Osnabrück - Sofortige Kündigungen wegen geringfügiger Diebstähle am Arbeitsplatz soll es nach den Vorstellungen der Sozialdemokraten künftig nicht mehr geben. Die arbeitspolitische Sprecherin der Partei, Anette Kramme, sagte der "Neuen Osnabrücker Zeitung": "Wir werden im Januar einen Gesetzentwurf in den Bundestag einbringen, der Arbeitnehmer vor Kündigungen wegen Bagatelldelikten schützen soll." Arbeitgeber sollten verpflichtet werden, bei kleineren Vergehen zunächst eine Abmahnung auszusprechen. "Erst im Wiederholungsfall darf eine Kündigung in Betracht kommen", sagte sie.
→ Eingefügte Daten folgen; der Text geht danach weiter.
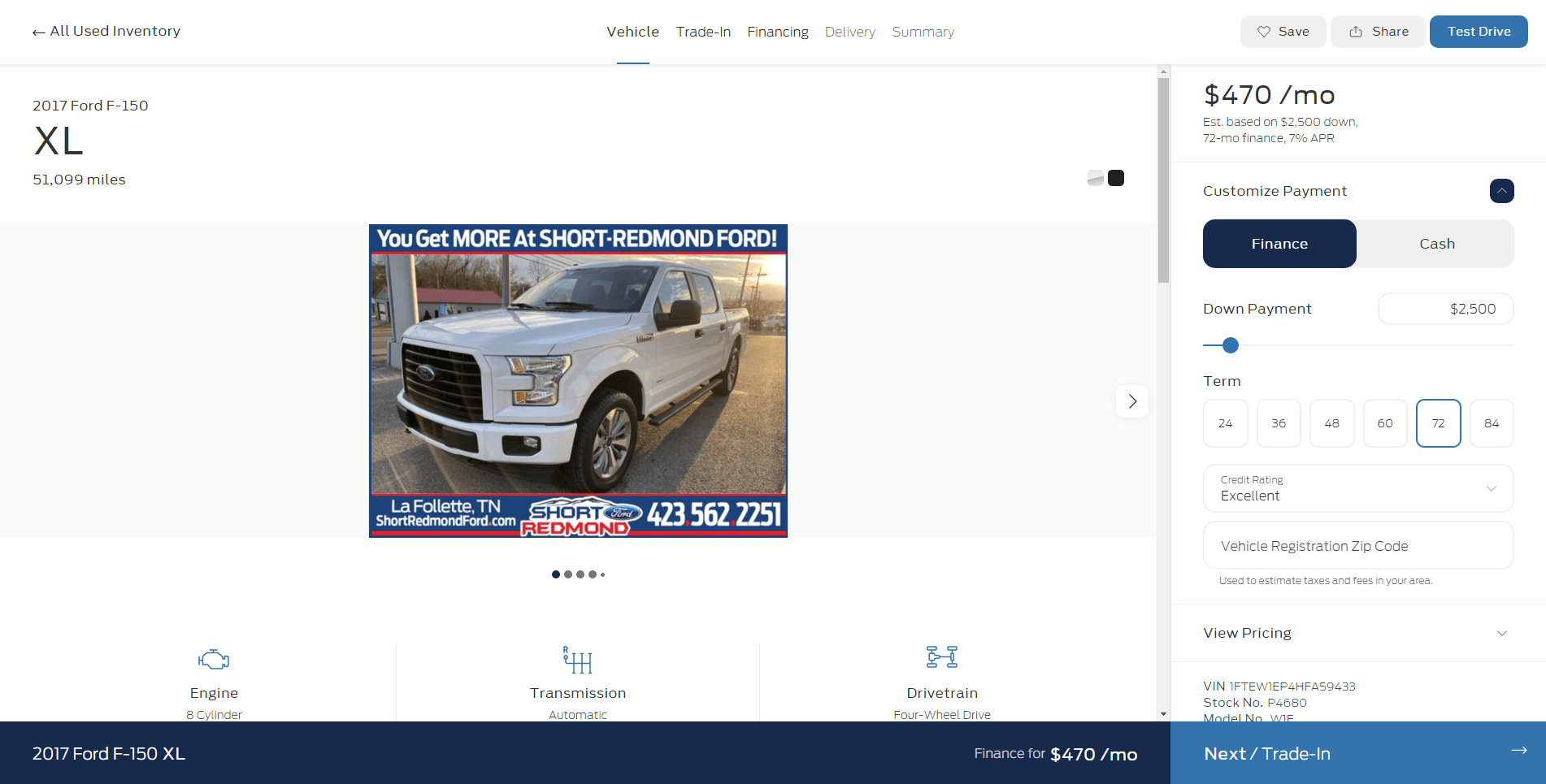Click the back arrow beside All Used Inventory
Viewport: 1546px width, 784px height.
click(38, 31)
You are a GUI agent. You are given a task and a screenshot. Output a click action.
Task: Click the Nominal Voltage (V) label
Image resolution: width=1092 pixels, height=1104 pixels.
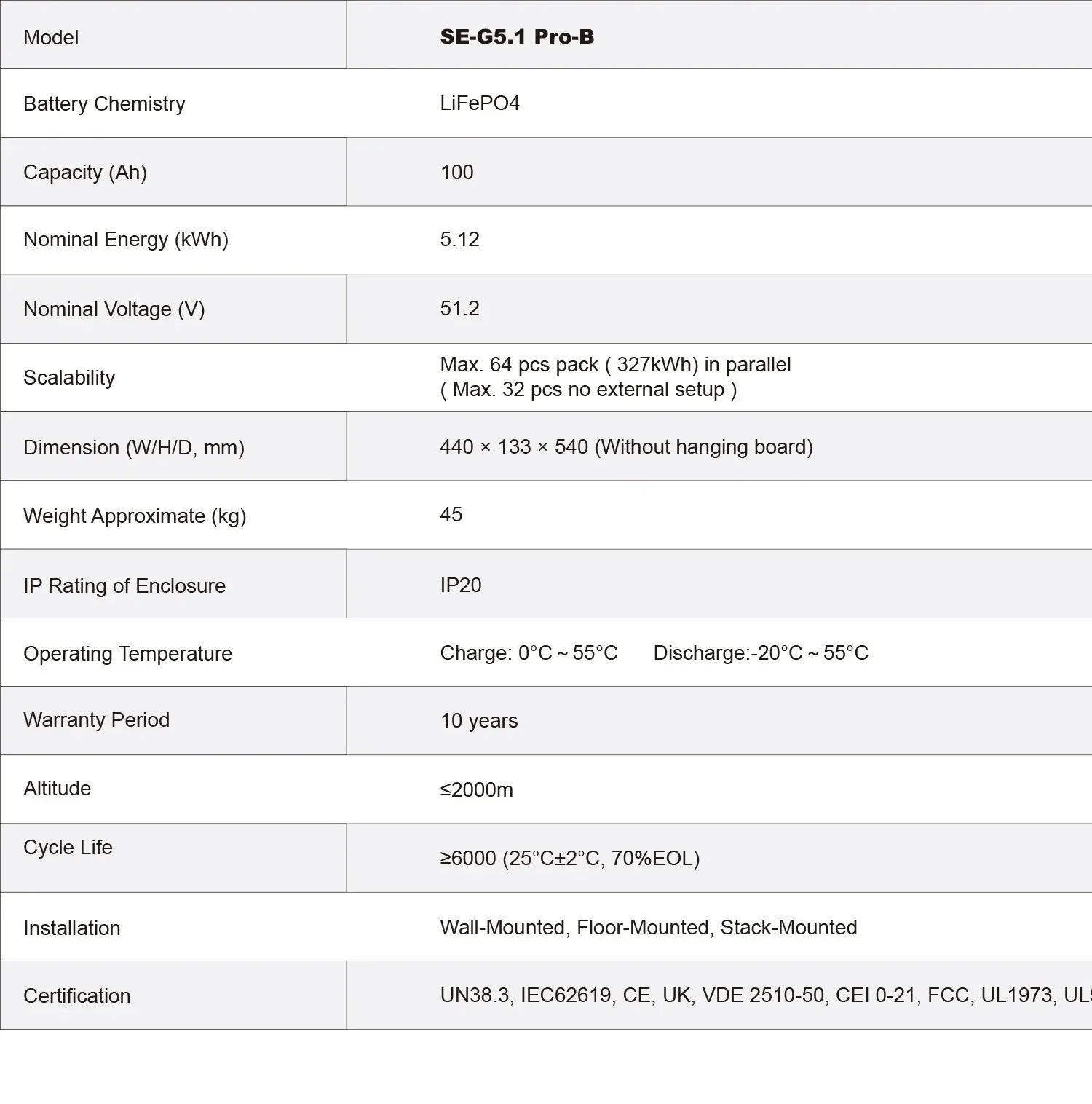114,309
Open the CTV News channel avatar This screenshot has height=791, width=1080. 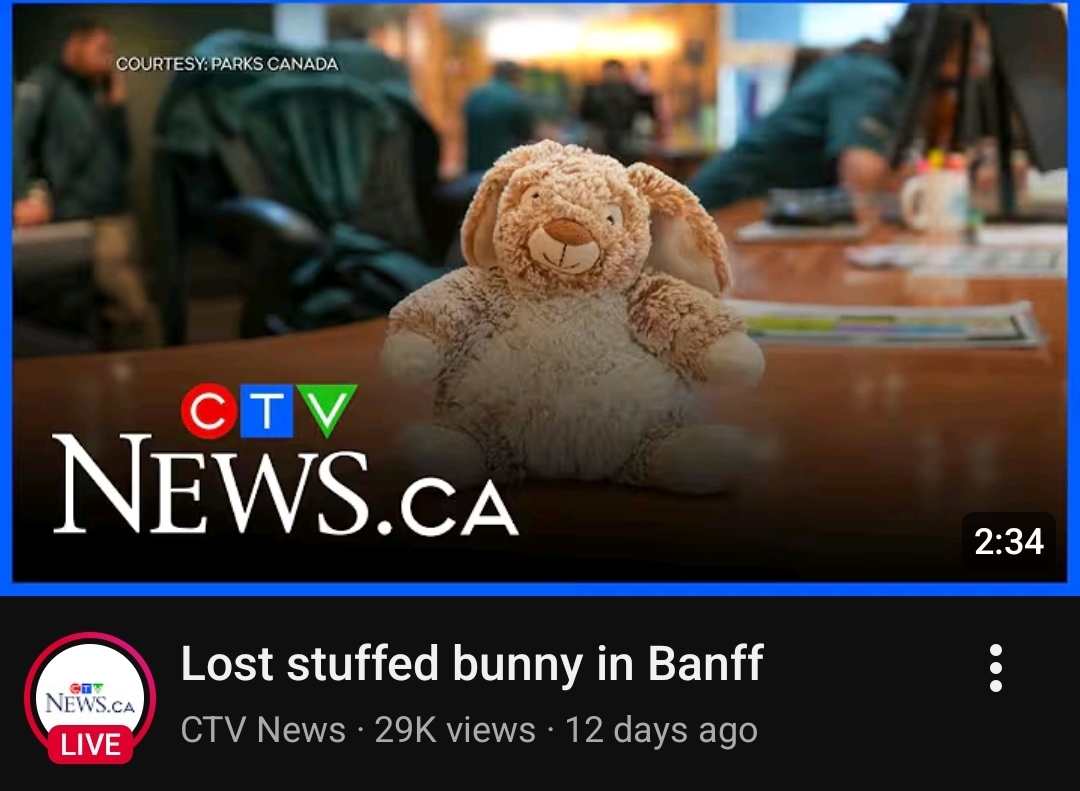pyautogui.click(x=90, y=697)
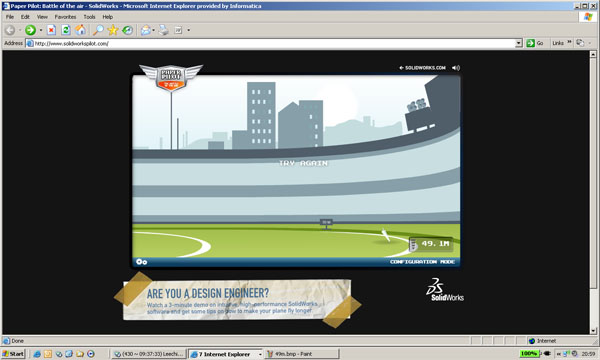Click the Try Again text

click(x=303, y=163)
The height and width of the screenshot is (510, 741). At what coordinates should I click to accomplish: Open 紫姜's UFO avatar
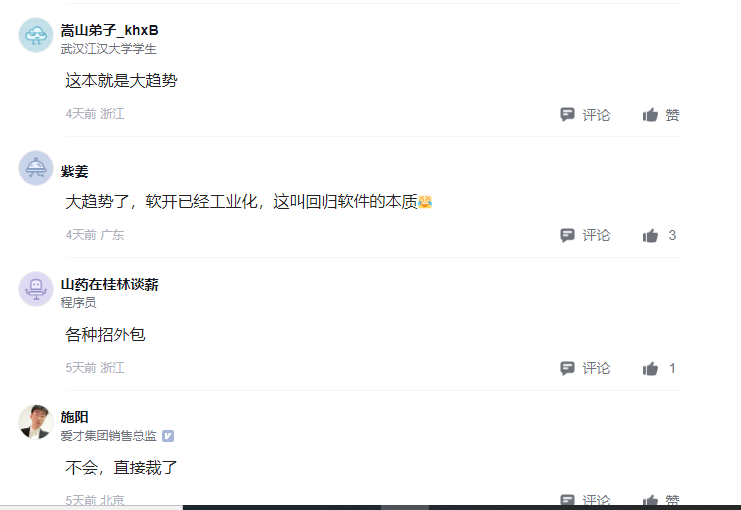[x=36, y=168]
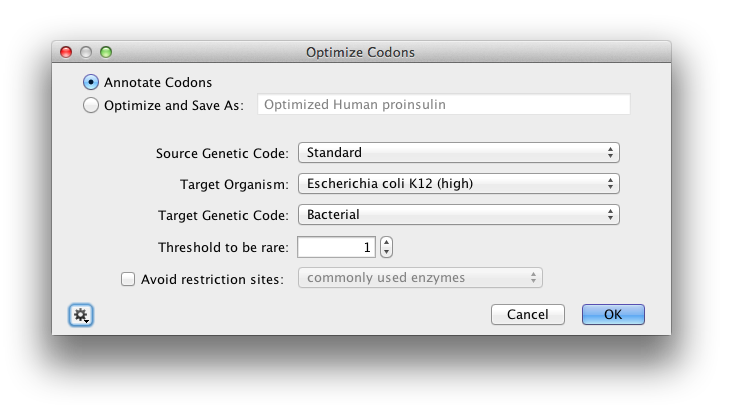The image size is (741, 405).
Task: Click the yellow minimize window button
Action: click(x=86, y=52)
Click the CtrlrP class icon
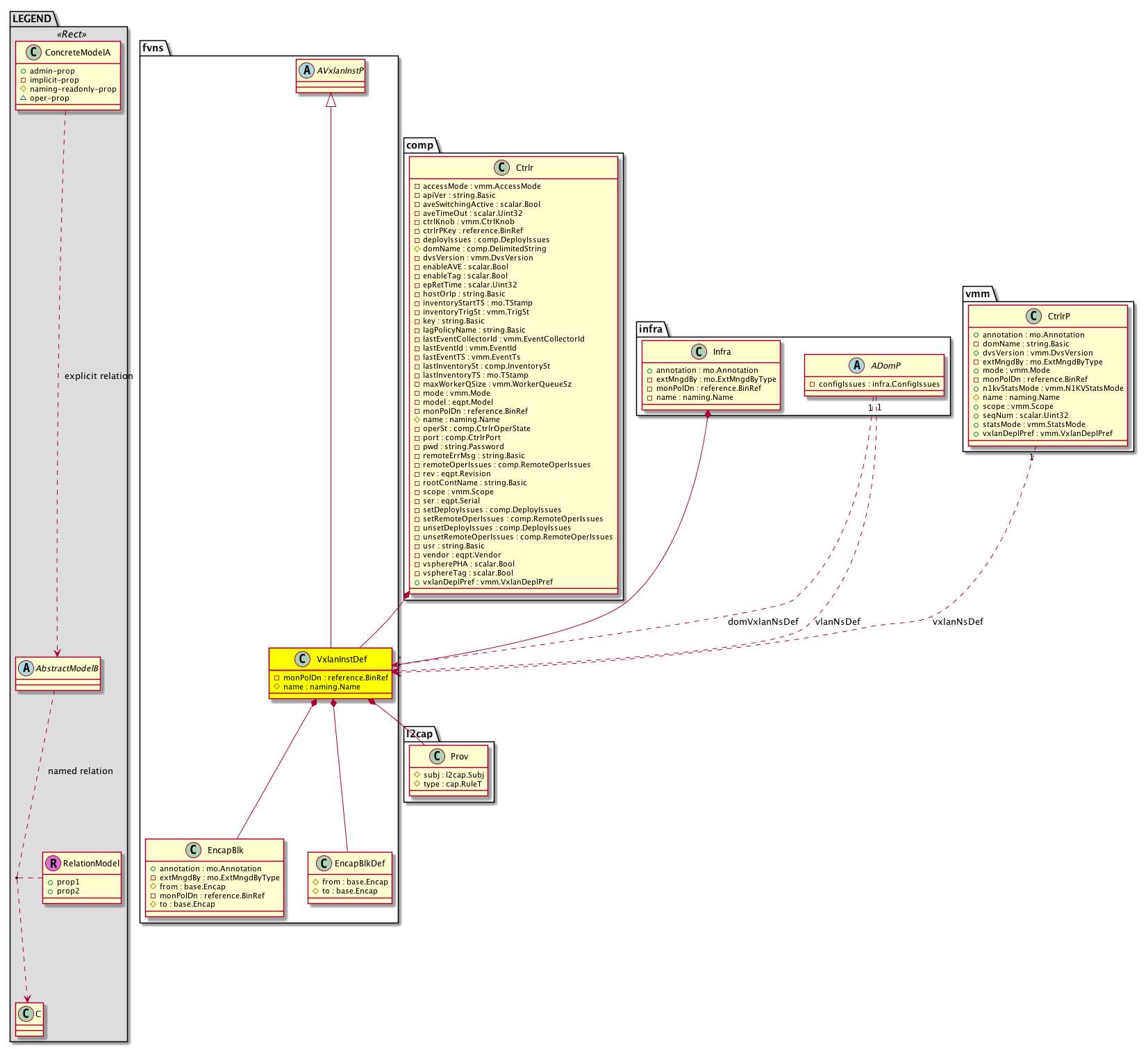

Kramme sagte, die SPD wolle zudem durchsetzen, dass der Verdacht eines Bagatelldeliktes nicht mehr ausreiche, um Mitarbeiter vor die Tür zu setzen. Es dürfe nicht sein, dass der Arbeitgeber einen geringwertigen Diebstahl vor Gericht nur behaupten muss.
Mit der Initiative reagieren die Sozialdemokraten auf eine Serie umstrittener Entlassungen wegen Diebstählen am Arbeitsplatz, etwa von Brötchen, Kuchen, Frikadellen oder Pfandbons.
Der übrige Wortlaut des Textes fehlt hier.